Ses effets se sont légèrement estompés avec le temps, mais au fond de lui, Arnaud Poncin la sent, tapie, comme une partenaire de vie qui s’est installée et ne peut plus être délogée. Cette petite chose qui le ronge, et qui en même temps l’a « tenu vivant », comme il dit, c’est la colère. Malgré les années, malgré les nombreux matchs auxquels il a assisté depuis, malgré une passion intacte pour le football, elle sera toujours là, émanation des minutes qui ont suivi le match entre la France et l’Allemagne au Stade de France, le 13 novembre 2015. Des minutes traumatisantes pour lui et quelques centaines d’autres spectateurs, mais qui ont échappé au récit collectif que l’on garde des attentats de Paris, qui ont fait 132 morts (dont un aux abords du stade, Manuel Dias) et plus de 350 blessés.

Les « impactés »

Ce soir-là, ce membre du groupe de supporters des Irrésistibles Français (IF), désormais âgé de 56 ans, était en tribunes avec ses deux fils. Si tout le monde a bien en tête le son des trois bombes qui ont explosé pendant la rencontre – la deuxième faisant s’arrêter de jouer Patrice Evra pendant quelques secondes – et les images de milliers de gens errant sur la pelouse après le coup de sifflet final, un mouvement de foule gigantesque qui aurait pu virer au drame à l’extérieur est passé inaperçu, dans le chaos des assauts répétés des terroristes sur les terrasses parisiennes et au Bataclan. Et n’a jamais vraiment été raconté depuis. C’est cette indifférence, notamment celle des organisateurs qui n’ont jamais eu ni un mot ni un geste pour les gens qui ont vécu ce traumatisme, qui le met en colère. « Nous sommes les oubliés du 13 novembre », constate-t-il aujourd’hui avec amertume.

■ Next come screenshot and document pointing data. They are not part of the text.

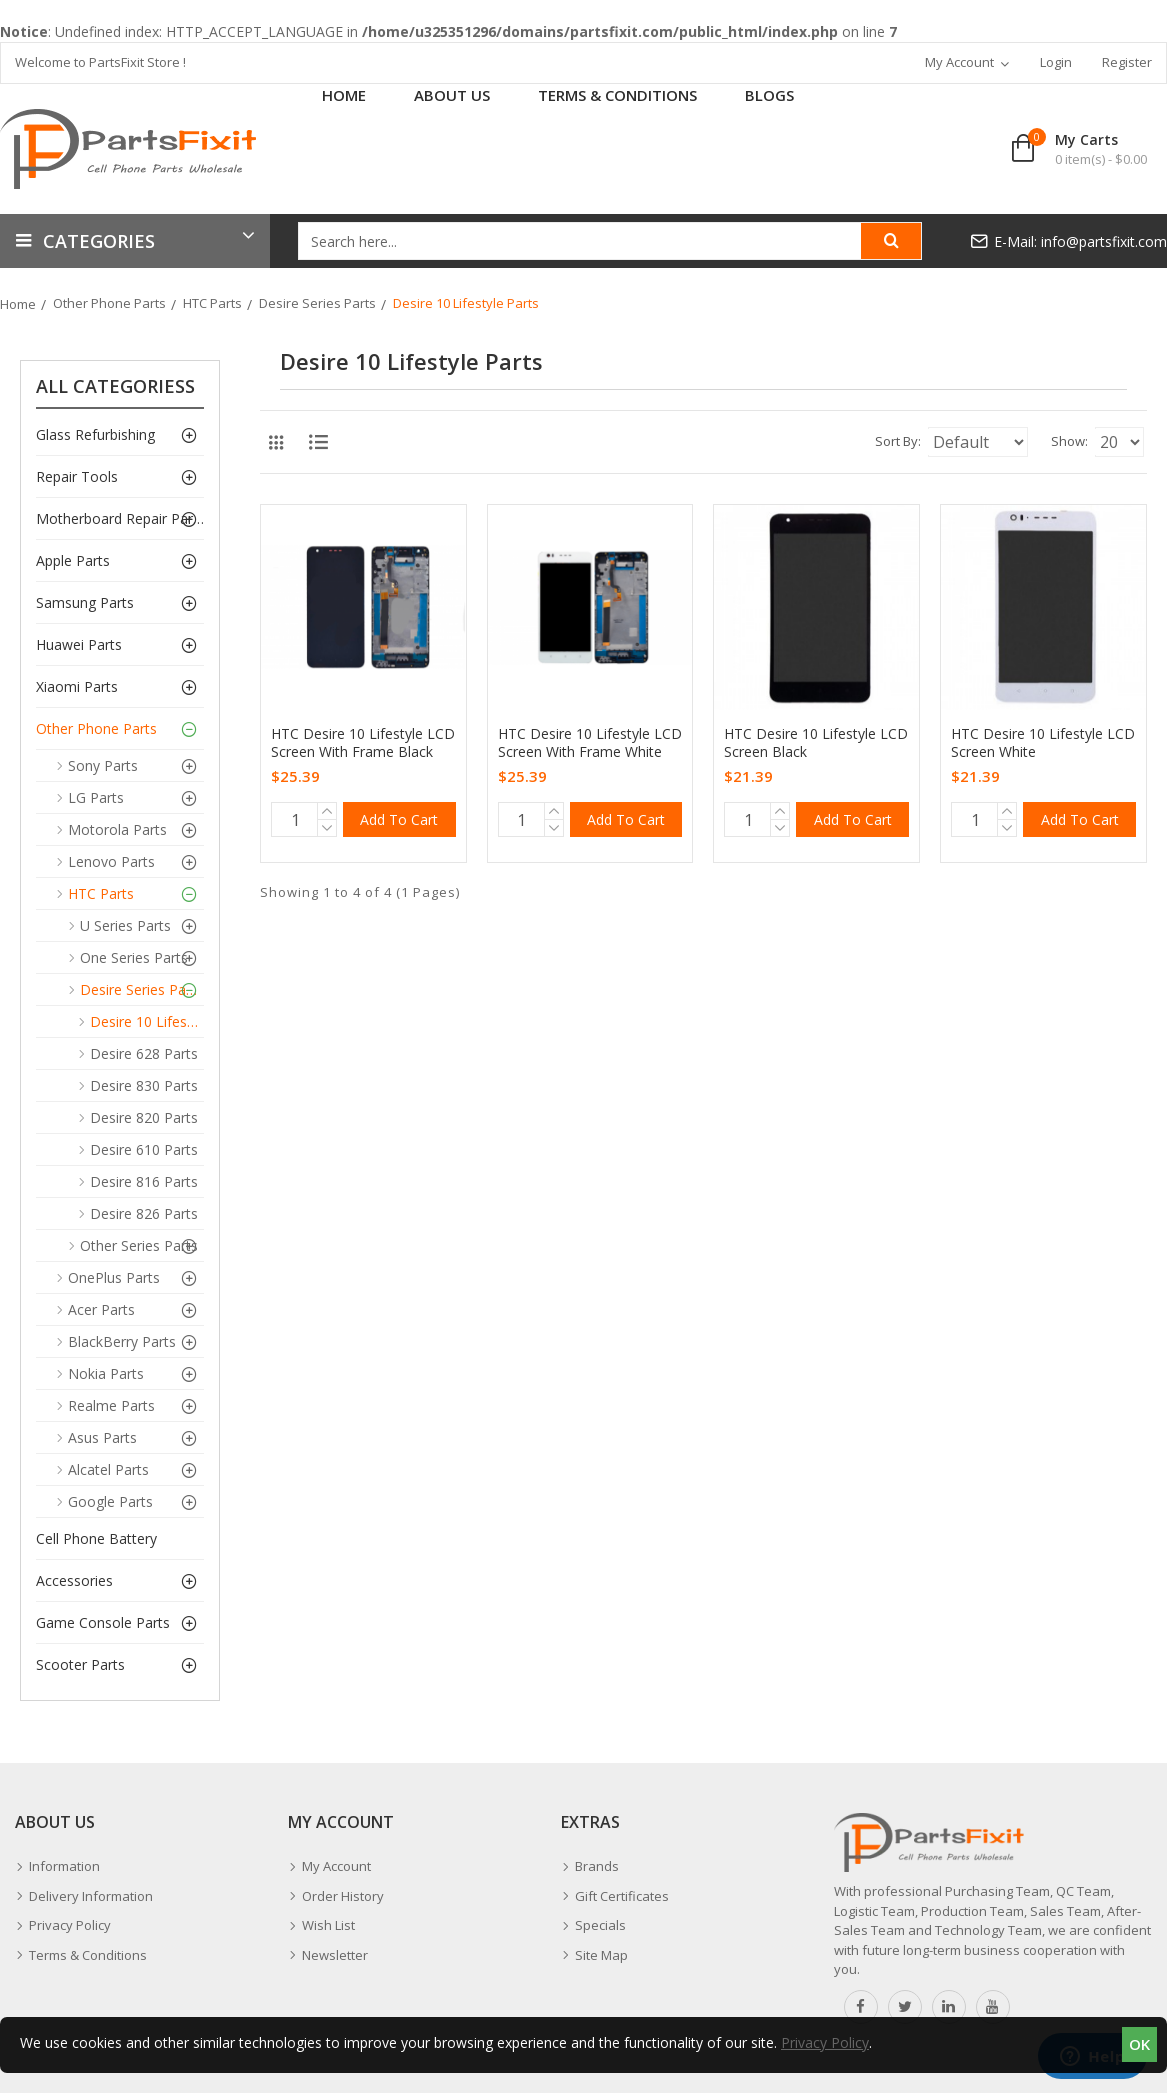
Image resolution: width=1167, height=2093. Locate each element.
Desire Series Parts (317, 303)
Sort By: (792, 441)
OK (1139, 2044)
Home (18, 304)
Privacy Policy (825, 2042)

Il n’est pas question pour Arnaud de revendiquer le statut de victime. Ce serait « un manque de respect » pour tous ceux qui ont été marqués dans leur chair. « Je crois que le mot juste serait « impacté », comme dans le titre du livre de Jean-Luc Wertenschlag, un homme qui a assisté à la fusillade de la Belle Équipe depuis son appartement avant de descendre aider les blessés. Il y a les blessés, les morts, et puis il y a les impactés, estime le père de famille. Nous, on est plutôt dans cette catégorie-là. Mais le manque de reconnaissance, ça peut faire très mal aussi. »

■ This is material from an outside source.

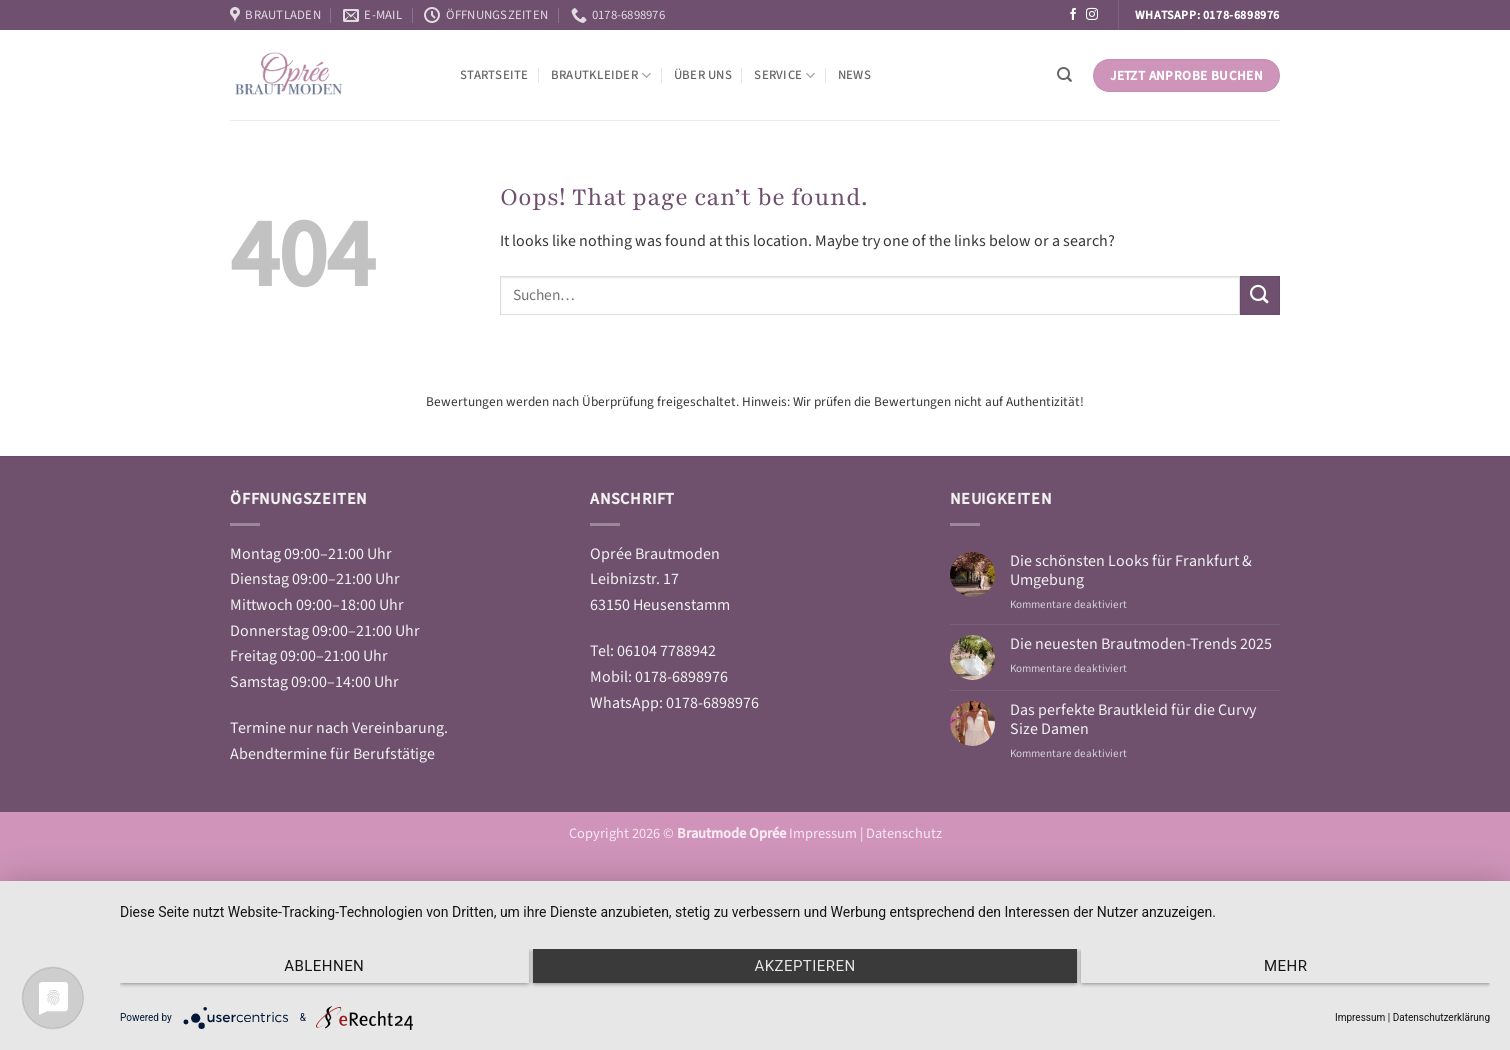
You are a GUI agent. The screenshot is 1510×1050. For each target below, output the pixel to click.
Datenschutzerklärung (1441, 1017)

Impacté, il l’est de plusieurs façons. La plus brute, évidemment, avec la frayeur de sa vie aux abords du Stade de France. Sorti dès le coup de sifflet final à cause du manque d’informations sur les événements en cours, il s’est retrouvé, avec ses fils et des amis, « lâché dans une rue bondée, sans aucune force de l’ordre, aucun stadier pour nous indiquer la marche à suivre ou nous encadrer ». Dans le tumulte, certains entendent distinctement des femmes crier « ils sont armés, ils sont armés ! » La panique s’empare de la foule, et tout le monde se met alors à courir dans tous les sens. Il s’avérera qu’un individu avait lancé un pétard dans la foule.

« En une fraction de seconde, on a vu un tsunami humain qui courait vers nous, décrit Arnaud. C’était soit on court, soit on se fait piétiner, alors on a couru et le groupe a explosé. Je suis passé à côté d’un monsieur en chaise roulante qui avait été renversé. À côté de lui, il y avait sa femme qui était terrorisée. Je n’ai même pas pu essayer de lui porter secours parce que j’étais embarqué par la foule. C’était une folie totale. »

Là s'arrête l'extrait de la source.